---- DATA FOR THIS TASK
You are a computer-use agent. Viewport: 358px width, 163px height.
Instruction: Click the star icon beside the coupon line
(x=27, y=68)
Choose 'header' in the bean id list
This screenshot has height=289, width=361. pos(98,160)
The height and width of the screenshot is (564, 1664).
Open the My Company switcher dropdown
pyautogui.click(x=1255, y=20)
--------
---- DATA FOR THIS TASK
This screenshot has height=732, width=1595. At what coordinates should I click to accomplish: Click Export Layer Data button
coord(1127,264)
--------
---- DATA FOR THIS TASK
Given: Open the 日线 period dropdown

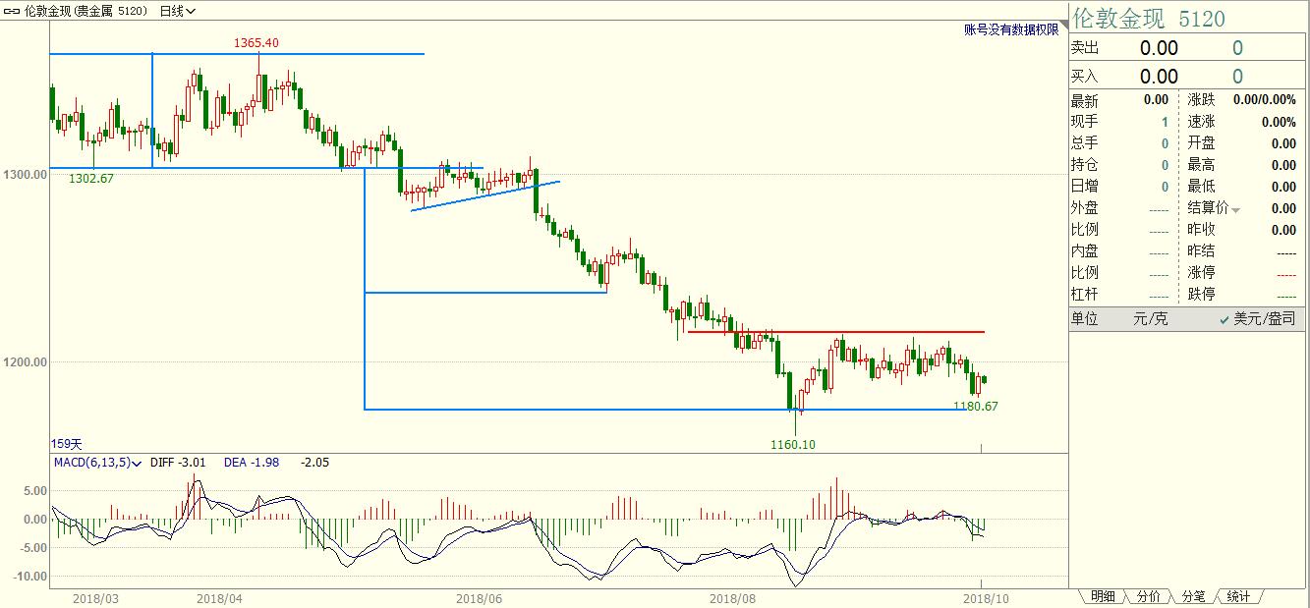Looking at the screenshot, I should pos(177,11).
--------
## TASK REQUIREMENTS:
Put the lines from the one with "Choose 'header' in the bean id list" up to and including the one with "pyautogui.click(x=1255, y=20)" into a Markdown table with the columns No. and Line, numbering each line and leaving out blank lines.

## FINISHED ANSWER:
| No. | Line |
|---|---|
| 1 | Choose 'header' in the bean id list |
| 2 | This screenshot has height=289, width=361. pos(98,160) |
| 3 | The height and width of the screenshot is (564, 1664). |
| 4 | Open the My Company switcher dropdown |
| 5 | pyautogui.click(x=1255, y=20) |